Baron Corporation has a target capital structure of 65 percent common stock, 10 percent preferred stock, and 25 percent debt. Its cost of equity is 13 percent, the cost of preferred stock is 6 percent, and the pretax cost of debt is 7 percent. The relevant tax rate is 25 percent.
a. What is the company’s WACC? (Do not round intermediate calculations and enter your answer as a percent rounded to 2 decimal places, e.g., 32.16.)
b. What is the aftertax cost of debt?
a. WACC _____ %.
b. Aftertax cost of debt ___%.

Respuesta :

Answer:  a. WACC = Ke(E/V) + kp(P/V) + kd(D/V)(1-T)

               WACC = 13(65/100) + 6(10/100) + 7(25/100)(1-0.25)

               WACC = 8.45 + 0.6 + 1.3125

               WACC = 10.36%

              WACC is 10.36%

              b.
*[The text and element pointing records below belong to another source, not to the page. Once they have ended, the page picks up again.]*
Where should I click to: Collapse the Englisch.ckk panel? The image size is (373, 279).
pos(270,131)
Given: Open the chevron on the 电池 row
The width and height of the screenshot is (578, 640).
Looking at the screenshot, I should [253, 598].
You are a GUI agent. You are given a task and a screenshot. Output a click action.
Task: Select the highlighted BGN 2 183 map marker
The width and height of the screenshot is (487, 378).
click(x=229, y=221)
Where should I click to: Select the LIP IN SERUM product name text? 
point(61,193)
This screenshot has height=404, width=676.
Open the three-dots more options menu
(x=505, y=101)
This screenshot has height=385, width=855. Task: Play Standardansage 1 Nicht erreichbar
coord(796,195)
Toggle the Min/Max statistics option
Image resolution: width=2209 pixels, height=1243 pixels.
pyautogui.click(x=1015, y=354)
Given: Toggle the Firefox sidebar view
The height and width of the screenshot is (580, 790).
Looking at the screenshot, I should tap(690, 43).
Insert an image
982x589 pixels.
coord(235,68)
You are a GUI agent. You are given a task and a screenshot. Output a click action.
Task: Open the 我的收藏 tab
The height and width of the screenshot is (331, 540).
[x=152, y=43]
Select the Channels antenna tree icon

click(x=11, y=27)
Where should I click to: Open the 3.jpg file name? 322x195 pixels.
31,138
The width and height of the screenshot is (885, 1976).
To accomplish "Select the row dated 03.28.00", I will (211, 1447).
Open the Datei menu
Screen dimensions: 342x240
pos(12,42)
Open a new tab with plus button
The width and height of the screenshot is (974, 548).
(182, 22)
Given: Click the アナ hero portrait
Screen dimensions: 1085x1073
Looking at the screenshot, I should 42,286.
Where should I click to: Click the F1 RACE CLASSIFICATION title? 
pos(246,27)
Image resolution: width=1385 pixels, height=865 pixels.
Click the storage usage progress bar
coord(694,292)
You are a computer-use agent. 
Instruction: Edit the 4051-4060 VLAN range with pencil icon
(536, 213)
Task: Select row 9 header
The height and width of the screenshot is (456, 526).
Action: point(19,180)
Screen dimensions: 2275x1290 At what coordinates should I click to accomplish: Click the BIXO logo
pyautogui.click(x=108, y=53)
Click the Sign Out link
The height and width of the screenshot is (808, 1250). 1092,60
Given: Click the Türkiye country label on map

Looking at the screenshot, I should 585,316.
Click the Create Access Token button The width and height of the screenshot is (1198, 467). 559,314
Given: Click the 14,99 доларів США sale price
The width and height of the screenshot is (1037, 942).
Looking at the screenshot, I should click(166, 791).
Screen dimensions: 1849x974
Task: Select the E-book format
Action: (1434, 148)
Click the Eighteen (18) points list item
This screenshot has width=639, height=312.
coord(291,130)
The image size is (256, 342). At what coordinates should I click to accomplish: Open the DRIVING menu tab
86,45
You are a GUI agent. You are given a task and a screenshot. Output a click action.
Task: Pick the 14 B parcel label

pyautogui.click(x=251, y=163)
The after tax cost of debt = kd(1-T)

                                                                = 7(1-0.25)

                                                                = 5.25%

Explanation: WACC equals cost of equity multiplied by the proportion of equity in the capital structure plus cost of preferred stock multiplied by the proportion of preferred stock in the capital structure plus cost of debt multiplied by the after-tax proportion of debt in the capital structure.